Houston police K-9 vehicles “are equipped with a system that notifies the handler, sounds the horn, activates cooling fans and rolls down the car windows if for some reason the vehicle shuts down,” the department said. But “this did not happen in this instance.”

The department is investigating what went wrong to prevent it from happening again. Investigators are starting by having all specially outfitted K-9 vehicles inspected by an outside company “to ensure the warning systems are working properly.”

Aron had been with the Houston police force for nearly two years.

“Please keep Aron’s handler and the entire K-9 team in your prayers as they mourn the loss of Aron,” a police department statement said.

Two other incidents involving dogs in hot cars have been reported, including a police dog named Chase that died of “heat-related injuries” on June 5 in Cobb County, Georgia, when the air-conditioning system malfunctioned in a police vehicle, according to county police.

K-9 Chase, a police dog in Cobb County, Georgia, died of heat-related injuries after being left too long inside of a patrol car after its air conditioning system failed.  Aron had been with the Houston police force for nearly two years. Cobb County Police Department

The police department said Chase was left in a patrol vehicle while his handler and other officers attended an active shooter training at a local high school in Acworth. “Officers had been at training since 11 a.m. and had been checking on their K-9 partners on the hour for 15-minute breaks between each 45-minute training session,” Cobb County police said.

Similar to the Houston Police Department, Cobb County police cars use the same temperature alert technology to notify officers when it gets too hot inside.

“If the air conditioning system fails and the temperature reaches a point where it’s too hot, the safeguard automatically turns on the lights and the sirens, the windows automatically go down, and a fan turns on” and the handler is notified and returns to their vehicle, Cobb County police said.

“Unfortunately, this vehicle had multiple failures, the alert system did not activate, and the handler was not alerted about an issue until they returned to the vehicle to check on the canine,” the department said.

On June 5, the temperature reached into the mid-80s in Acworth, AccuWeather data shows.

Chase was taken to the University of Georgia for a necropsy to determine the exact cause of death.

“This is a horrible incident and our investigators are continuing to gather information regarding the vehicle system failures that led to this tragedy,” police said.

Police said a Tamworth, New Hampshire, woman was charged with cruelty to animals after her terrier mix dog was found “unresponsive” in a vehicle in a Portsmouth parking lot on June 11. The dog had been left in the vehicle for several hours and was dead when officers arrived on the scene, according to authorities.

Police said the outside temperature at the time was in the mid-70s and the temperature in the vehicle was 125 degrees. Officers found a small bowl of food and a very small amount of water on the rear passenger seat.

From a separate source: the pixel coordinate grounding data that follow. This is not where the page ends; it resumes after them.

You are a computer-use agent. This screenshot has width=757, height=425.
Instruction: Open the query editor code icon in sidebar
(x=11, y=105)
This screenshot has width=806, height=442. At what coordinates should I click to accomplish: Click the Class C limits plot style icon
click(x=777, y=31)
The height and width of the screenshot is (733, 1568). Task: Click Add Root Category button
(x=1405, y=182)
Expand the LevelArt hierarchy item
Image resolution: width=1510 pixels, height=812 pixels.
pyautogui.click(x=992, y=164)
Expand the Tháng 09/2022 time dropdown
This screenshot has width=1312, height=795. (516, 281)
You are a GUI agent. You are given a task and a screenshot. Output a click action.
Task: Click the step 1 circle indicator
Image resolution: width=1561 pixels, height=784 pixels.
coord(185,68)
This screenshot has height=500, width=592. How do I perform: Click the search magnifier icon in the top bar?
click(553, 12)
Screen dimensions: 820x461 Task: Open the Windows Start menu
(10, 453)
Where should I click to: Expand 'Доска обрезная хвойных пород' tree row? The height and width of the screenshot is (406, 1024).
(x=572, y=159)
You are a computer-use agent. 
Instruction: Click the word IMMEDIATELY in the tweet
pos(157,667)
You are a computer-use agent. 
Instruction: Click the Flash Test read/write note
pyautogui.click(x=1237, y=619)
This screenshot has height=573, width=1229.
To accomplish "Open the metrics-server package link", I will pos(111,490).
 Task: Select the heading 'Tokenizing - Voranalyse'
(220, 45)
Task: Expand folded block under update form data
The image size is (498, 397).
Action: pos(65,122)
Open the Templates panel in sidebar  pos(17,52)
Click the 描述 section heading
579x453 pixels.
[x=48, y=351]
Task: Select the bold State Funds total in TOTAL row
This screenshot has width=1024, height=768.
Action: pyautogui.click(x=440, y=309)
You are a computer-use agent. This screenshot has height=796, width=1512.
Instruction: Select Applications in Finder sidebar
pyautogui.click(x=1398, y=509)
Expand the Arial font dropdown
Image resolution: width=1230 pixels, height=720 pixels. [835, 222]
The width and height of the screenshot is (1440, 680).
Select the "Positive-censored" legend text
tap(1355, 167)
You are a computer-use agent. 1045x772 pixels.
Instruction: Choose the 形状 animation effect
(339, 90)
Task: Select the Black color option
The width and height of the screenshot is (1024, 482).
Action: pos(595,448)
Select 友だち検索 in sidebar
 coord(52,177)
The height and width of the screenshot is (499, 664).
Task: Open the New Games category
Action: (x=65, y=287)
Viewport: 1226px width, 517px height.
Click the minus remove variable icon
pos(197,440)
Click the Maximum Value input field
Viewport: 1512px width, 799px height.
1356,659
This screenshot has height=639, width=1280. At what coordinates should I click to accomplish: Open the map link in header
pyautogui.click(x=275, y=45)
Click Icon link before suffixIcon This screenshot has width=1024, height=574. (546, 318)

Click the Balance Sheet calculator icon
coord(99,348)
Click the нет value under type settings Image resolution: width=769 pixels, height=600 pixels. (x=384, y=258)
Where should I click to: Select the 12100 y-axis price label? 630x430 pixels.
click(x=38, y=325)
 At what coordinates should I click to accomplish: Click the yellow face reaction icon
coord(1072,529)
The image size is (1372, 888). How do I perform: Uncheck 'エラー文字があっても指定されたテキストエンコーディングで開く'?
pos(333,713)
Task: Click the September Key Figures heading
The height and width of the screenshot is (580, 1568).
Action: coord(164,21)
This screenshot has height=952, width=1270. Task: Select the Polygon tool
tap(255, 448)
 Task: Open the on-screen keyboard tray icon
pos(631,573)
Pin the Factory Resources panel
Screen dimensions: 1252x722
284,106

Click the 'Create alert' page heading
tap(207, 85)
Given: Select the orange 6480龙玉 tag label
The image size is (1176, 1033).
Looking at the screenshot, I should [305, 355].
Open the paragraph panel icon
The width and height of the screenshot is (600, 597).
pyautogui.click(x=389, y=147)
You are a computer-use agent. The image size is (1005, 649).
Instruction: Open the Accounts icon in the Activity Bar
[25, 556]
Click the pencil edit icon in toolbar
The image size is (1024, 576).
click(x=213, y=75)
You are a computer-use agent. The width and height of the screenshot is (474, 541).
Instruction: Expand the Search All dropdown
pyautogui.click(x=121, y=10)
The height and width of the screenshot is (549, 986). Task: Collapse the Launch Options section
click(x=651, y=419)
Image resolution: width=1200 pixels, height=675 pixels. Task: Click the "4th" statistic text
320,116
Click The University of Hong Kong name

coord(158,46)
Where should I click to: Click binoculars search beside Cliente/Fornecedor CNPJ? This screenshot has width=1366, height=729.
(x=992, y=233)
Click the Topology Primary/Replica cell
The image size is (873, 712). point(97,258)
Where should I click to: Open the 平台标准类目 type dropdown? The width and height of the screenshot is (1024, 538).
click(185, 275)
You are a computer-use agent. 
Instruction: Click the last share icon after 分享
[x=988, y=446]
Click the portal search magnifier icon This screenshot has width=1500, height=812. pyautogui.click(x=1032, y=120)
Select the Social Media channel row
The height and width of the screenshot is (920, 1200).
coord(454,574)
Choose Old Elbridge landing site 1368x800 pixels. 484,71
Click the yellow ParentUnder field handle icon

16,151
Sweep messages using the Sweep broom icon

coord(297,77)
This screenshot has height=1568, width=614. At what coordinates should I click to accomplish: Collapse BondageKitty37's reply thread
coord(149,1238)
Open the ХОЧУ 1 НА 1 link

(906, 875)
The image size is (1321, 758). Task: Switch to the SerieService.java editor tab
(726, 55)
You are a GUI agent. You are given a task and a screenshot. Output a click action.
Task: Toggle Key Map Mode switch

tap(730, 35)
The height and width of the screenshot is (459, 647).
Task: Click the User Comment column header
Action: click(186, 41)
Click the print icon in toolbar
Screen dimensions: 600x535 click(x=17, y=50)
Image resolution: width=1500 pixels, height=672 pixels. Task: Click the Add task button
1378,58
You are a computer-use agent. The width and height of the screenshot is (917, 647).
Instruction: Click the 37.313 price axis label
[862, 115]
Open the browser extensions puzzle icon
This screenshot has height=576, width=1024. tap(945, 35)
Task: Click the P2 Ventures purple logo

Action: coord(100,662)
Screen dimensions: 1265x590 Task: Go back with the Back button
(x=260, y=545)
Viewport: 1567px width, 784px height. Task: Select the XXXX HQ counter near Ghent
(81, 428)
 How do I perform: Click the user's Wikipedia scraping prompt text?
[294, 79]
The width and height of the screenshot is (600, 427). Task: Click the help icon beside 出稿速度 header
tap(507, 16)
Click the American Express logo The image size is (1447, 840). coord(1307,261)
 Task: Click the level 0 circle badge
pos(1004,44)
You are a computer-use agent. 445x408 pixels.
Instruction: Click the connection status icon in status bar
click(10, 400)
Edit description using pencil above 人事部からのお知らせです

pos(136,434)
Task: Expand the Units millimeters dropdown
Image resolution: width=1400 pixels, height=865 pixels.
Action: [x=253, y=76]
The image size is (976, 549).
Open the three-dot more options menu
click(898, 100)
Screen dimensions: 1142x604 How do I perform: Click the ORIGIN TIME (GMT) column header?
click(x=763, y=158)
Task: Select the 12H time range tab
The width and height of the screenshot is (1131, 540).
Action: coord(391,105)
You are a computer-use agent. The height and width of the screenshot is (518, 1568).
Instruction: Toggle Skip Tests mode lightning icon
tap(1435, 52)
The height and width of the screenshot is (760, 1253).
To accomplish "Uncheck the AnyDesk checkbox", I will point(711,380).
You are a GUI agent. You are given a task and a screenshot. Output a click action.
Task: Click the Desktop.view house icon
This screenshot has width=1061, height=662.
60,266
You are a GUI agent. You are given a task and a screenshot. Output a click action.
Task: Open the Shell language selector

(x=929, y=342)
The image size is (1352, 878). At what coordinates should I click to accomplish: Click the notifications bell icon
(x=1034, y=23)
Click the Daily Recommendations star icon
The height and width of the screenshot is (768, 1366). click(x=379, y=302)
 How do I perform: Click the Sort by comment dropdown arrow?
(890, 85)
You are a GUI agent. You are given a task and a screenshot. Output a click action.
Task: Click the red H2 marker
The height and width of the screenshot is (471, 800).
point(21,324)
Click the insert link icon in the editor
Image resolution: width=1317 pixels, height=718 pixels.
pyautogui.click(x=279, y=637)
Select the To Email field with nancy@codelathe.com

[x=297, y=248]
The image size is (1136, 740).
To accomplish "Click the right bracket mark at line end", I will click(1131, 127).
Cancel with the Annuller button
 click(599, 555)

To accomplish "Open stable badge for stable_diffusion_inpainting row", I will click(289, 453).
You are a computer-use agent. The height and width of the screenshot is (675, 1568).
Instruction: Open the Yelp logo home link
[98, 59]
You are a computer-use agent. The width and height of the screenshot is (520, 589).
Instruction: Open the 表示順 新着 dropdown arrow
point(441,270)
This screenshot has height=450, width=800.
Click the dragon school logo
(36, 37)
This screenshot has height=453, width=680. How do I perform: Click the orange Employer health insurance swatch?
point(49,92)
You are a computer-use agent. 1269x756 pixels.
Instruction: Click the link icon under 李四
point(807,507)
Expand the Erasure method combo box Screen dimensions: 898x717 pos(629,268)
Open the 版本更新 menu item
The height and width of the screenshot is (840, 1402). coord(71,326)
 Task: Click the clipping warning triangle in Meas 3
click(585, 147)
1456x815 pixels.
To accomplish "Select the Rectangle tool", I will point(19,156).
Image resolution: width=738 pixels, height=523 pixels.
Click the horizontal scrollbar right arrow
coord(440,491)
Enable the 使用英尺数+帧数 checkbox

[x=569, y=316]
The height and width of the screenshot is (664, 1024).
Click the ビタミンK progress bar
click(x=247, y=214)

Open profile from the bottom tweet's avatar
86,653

The dog was taken to a local veterinary hospital for a necropsy, police said.

• Animal experts remind owners that it is dangerous to leave a pet in a closed vehicle, even for a short period of time. It only takes 20 minutes for the interior of the vehicle to reach over 100 degrees on a 70-degree day, according to the Humane Society. And it doesn’t have to take that long. When it’s 80 degrees outside, the temperature inside a car can heat up to 99 degrees within 10 minutes.

• A dog does not have to be “foaming at the mouth” or showing signs of distress for police to act, according to the New Hampshire Society for the Prevention of Cruelty to Animals, which added that “irreparable damage” to a dog’s brain starts between 107 and 108 degrees.

• Rolling down the windows has been shown to have little effect on the temperature inside a car.

• The Humane Society also provides additional tips if anyone happens to see a pet in a hot car, including taking down the car’s make, model and license plate and checking in with local businesses to see if they can make announcements about the pet in a hot car. “In several states, good Samaritans can legally remove animals from cars under certain circumstances, so be sure to know the laws in your area and follow any steps required,” the Humane Society explained.